© iStock

Als je kind weer thuis komt wonen

Eerst waren er de nestklevers, jongeren die er maar niet toe komen het ouderlijke huis te verlaten. Vandaag is er het groeiende fenomeen van de boemerangkinderen, volwassenen die – voor korte of lange tijd, en al dan niet door omstandigheden – terug bij hun ouders intrekken.

Hoewel over het aantal boemerangkinderen in ons land geen exacte cijfers bestaan, is het fenomeen, net als in de ons omringende landen, duidelijk aan een opmars bezig. Bij onze noorderburen trekt volgens het Centraal Bureau voor de Statistiek een kwart van de jongvolwassenen die het nest hebben verlaten, binnen de vijf jaar terug bij hun ouders in (cijfers 2016), vrouwen wat vaker dan mannen, maar mannen blijven na hun terugkeer langer hangen. Een stukgelopen relatie en financiële problemen liggen het vaakst aan de basis. In Frankrijk becijferde de Fondation Abbé Pierre in 2015 dat circa 500.000 jongeren tussen 18 en 24 jaar terug bij hun ouders waren ingetrokken. In Groot-Brittannië woont 26% van de 25- tot 34- jarigen opnieuw onder het ouderlijke dak, in Spanje is dat 55% van de 25- tot 29- jarigen. Koploper in Europa is Italië, met liefst 60%.

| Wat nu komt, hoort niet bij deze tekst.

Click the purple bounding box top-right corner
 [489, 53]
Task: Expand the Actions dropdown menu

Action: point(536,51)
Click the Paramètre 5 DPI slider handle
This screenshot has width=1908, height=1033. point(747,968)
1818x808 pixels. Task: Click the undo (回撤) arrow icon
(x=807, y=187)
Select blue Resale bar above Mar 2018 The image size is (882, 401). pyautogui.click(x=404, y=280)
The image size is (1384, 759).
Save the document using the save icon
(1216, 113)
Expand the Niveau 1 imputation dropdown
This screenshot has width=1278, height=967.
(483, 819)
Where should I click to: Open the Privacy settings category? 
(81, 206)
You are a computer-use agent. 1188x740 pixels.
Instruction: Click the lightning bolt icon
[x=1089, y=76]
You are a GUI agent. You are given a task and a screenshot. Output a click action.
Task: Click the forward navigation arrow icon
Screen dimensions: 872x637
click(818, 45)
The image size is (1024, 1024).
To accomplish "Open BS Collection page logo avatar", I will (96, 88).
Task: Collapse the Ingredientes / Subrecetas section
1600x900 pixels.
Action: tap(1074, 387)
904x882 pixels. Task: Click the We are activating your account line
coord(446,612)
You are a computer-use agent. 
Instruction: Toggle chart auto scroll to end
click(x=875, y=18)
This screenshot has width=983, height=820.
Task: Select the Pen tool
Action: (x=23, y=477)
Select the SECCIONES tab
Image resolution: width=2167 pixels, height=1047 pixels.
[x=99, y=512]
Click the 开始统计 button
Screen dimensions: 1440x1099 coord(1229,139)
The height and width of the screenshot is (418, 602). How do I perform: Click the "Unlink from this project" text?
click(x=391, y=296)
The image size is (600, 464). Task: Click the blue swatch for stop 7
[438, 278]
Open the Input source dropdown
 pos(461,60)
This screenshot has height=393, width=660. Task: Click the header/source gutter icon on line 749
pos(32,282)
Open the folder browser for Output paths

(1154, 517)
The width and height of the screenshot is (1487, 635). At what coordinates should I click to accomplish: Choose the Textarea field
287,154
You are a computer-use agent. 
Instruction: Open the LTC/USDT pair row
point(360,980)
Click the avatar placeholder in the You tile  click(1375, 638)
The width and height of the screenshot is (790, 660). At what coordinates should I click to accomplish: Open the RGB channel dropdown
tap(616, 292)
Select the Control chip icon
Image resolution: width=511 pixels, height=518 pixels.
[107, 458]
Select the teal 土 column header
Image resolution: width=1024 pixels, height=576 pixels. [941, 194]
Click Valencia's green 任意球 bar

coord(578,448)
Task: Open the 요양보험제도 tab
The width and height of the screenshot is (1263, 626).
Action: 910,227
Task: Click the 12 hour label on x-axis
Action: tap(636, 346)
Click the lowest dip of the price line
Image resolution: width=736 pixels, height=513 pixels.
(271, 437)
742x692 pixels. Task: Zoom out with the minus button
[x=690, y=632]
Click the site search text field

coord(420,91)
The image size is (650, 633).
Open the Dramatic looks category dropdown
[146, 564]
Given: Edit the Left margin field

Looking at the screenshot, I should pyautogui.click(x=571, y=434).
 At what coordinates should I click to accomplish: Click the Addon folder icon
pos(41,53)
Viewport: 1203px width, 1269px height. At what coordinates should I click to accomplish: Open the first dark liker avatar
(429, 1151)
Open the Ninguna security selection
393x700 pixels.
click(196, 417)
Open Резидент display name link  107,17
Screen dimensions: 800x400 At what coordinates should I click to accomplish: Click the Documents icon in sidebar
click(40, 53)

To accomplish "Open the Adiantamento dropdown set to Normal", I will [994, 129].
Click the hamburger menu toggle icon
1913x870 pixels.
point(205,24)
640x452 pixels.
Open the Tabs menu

Ouders van wie een kind weer thuis woont, vinden dat ze moeten inboeten aan levenskwaliteit.

Op eigen benen soms erg lastig

Sociologe Sandra Gaviria, die zich in deze materie heeft gespecialiseerd, stelt vast dat “de trajecten almaar minder stabiel zijn, vooral in landen met veel werkloosheid. In Duitsland bijvoorbeeld, waar het werkloosheidspercentage laag ligt, is het fenomeen niet echt aan de orde”. De economische factor blijkt doorslaggevend: in Frankrijk komt 58,5% van de jonge werklozen (tussen 18 en 29 jaar) terug thuis wonen. Huur uitsparen is voor jongeren zonder (vast) werk erg belangrijk. Ook anderen, die het financieel minder moeilijk hebben, kiezen ervoor om weer thuis te komen wonen omdat ze geld opzij willen zetten – bijvoorbeeld om een huis te kopen – of omdat ze graag comfortabel willen leven (mooie wagen, leuke kleren...), wat met een beginnersloon doorgaans niet mogelijk is.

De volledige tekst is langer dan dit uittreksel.